I think that this fourth argument really cuts wood. If people are voluntarily comfortable half reading e-mail and half-listening, to me it’s an indicator to me that:

  • There are too many people in the room.
  • Few decisions are being made.
  • I’m failing to facilitate the discussion to keep it on target.
  • The information being conveyed is low priority.
  • I’m wasting face-to-face time with information I could deliver in other ways.
  • If I allow this to go on, I encourage passive attention in meetings, further allowing stupid people to prattle on about low priority things, which further encourages more people to tune out.

This fourth argument is convincing if the meeting is mission critical. However, meetings are often bland and uninformative. They’re not helping you getting your work done any better, while your BlackBerry does just that. So why should you have to sit through a non-critical meeting while other, more important tasks are waiting for action?

And now we come to the core of the issue. I guess the BlackBerry use is a symptom of bad meetings, not the cause. The person running the meeting is the one to point the finger at not the person using his fingers to type emails.

I once had a diner conversation with an experienced project manager who told me that he sometimes looked forward to bland meetings because it allowed him to think through professional problems, make sketches of garden projects and plan his week just using a piece of paper. The boring atmosphere managed to get him in a zen status that relaxed his mind and it opened up. The boring meeting as a fertilizer for efficiency.

In some circles it is now getting customary for professionals to lay BlackBerries or iPhones on a conference table before a meeting — like gunfighters placing their Colt revolvers on the card tables in a saloon. It’s a not-so-subtle way of signaling ‘I’m connected. I’m busy. I’m important. And if this meeting doesn’t hold my interest, I’ve got 10 other things I can do instead.’ Now, that’s a statement.

So again, is a company policy the proper thing to do? If you consider it a social rule, I guess some formal pomp and circumstance is relevant. However, very few companies have policies on smartphone use in meetings, which leaves it up to employees to feel their way across uncertain terrain. Well let’s map the terrain for them.
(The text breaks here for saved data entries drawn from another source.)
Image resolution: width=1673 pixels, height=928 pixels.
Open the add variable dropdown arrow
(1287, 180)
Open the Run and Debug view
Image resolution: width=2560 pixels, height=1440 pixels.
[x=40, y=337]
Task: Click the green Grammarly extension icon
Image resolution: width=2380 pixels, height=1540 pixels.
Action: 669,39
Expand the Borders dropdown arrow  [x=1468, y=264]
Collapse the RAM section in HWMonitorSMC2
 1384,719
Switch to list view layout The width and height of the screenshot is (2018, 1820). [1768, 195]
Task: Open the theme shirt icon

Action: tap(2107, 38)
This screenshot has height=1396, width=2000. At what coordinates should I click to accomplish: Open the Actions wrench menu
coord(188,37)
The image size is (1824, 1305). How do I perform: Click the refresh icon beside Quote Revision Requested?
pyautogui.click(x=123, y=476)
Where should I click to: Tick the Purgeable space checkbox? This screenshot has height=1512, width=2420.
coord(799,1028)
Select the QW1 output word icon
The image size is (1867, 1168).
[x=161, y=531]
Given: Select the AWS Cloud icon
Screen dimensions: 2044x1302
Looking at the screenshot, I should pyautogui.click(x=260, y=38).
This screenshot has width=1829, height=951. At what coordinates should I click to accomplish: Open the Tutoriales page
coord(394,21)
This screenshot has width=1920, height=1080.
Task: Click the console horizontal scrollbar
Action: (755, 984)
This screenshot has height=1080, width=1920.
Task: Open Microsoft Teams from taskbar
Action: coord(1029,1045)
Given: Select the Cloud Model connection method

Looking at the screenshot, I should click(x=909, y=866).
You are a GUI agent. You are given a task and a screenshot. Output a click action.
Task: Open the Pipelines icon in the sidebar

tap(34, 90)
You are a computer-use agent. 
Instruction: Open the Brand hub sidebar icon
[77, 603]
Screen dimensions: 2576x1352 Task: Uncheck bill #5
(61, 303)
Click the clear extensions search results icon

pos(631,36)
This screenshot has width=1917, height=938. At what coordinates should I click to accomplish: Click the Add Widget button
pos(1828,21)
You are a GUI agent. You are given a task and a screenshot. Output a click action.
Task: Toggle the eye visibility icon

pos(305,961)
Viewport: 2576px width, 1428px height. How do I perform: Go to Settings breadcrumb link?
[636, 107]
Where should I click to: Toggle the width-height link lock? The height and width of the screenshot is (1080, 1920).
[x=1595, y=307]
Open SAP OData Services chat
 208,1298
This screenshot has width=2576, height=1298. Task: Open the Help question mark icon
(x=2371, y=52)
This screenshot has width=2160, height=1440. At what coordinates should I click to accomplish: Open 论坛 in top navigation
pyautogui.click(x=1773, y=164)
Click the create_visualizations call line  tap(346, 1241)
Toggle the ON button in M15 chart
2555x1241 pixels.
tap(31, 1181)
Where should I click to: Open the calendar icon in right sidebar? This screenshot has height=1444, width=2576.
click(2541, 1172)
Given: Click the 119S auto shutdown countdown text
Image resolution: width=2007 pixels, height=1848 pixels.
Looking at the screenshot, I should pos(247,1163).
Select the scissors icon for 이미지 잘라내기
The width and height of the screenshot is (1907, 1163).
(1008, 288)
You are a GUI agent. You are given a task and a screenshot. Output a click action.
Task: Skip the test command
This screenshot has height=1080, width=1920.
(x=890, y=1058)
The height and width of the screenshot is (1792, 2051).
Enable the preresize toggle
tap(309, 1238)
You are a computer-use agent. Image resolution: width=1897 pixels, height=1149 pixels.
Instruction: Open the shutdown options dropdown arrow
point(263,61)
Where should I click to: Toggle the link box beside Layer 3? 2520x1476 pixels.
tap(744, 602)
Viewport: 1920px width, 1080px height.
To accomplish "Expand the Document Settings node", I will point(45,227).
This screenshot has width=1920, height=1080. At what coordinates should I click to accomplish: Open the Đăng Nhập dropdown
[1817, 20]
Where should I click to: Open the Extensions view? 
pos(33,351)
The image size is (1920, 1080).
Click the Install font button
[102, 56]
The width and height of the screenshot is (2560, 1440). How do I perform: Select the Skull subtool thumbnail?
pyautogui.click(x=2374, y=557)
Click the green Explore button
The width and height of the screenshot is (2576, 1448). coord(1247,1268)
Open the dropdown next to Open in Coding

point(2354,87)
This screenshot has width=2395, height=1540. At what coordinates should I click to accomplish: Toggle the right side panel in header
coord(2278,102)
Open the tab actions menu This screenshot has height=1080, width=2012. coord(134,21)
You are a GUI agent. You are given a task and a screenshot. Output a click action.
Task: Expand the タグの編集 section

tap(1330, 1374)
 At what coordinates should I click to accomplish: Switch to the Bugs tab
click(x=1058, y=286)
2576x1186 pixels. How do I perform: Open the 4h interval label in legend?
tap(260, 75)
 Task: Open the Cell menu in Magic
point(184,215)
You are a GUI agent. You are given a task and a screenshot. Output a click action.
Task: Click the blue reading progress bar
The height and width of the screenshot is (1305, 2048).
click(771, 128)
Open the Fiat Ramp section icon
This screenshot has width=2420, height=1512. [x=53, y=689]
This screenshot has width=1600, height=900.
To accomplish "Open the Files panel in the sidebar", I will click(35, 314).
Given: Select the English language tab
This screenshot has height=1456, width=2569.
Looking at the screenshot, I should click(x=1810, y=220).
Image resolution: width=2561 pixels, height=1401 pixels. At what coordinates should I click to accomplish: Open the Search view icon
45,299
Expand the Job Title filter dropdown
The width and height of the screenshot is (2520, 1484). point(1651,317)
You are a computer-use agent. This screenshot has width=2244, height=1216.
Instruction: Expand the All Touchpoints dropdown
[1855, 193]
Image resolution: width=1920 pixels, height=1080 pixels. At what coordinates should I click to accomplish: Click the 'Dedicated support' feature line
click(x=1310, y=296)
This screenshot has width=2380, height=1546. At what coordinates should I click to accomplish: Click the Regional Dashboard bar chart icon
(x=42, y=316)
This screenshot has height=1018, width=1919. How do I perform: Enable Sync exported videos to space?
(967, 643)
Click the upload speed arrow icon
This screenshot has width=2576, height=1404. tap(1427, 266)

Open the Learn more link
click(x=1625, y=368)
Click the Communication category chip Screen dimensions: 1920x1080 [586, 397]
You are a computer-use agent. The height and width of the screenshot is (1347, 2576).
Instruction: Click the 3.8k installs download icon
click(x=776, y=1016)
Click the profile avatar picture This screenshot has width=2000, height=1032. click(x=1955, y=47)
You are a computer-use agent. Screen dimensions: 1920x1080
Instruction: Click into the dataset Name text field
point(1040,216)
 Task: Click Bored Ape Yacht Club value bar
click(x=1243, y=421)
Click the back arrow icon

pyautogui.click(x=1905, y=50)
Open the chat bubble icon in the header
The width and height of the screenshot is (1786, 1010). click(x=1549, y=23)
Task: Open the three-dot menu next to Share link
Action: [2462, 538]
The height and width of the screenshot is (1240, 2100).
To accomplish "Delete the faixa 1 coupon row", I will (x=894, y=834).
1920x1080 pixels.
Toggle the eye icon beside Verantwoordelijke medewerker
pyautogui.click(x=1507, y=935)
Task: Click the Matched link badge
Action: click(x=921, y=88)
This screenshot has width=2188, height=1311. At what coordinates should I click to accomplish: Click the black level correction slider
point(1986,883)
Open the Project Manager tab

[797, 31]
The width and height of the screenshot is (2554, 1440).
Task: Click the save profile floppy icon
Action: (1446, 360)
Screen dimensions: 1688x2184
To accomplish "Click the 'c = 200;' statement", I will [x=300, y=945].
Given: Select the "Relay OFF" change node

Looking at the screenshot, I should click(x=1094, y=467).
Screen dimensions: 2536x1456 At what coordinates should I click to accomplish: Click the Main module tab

  1. I agree that the rule should be that meetings should be topless. Yes, I thought otherwise this morning, but I am shifting. That’s also called progress.
  2. I think that different rules apply for in-house in-department meetings (where checking BlackBerries seems an expression of informal collegiality) and those with clients and co-workers from other departments, where the habit is likely to offend.
  3. I also guess there is safety in numbers. The acceptability of checking devices is proportional to the number of people attending the meeting. The more people there are, the less noticeable your typing will be.
  4. More and more I believe in making attendance at meetings binary. Either you are in, or you are out. If the meeting is too boring to keep your attention, then it’s a good sign to both of us that you do not need to be in the room – so get up and leave. Most meetings should be optional anyway: you don’t have to come, but don’t cry if we decide something you wanted to have input on.
  5. No rules without reasons. I think it is wrong to just ban laptops and handhelds with no explanation. Make sure to point out how important it is that the group focus on the task at hand. It’s very hard to argue with that.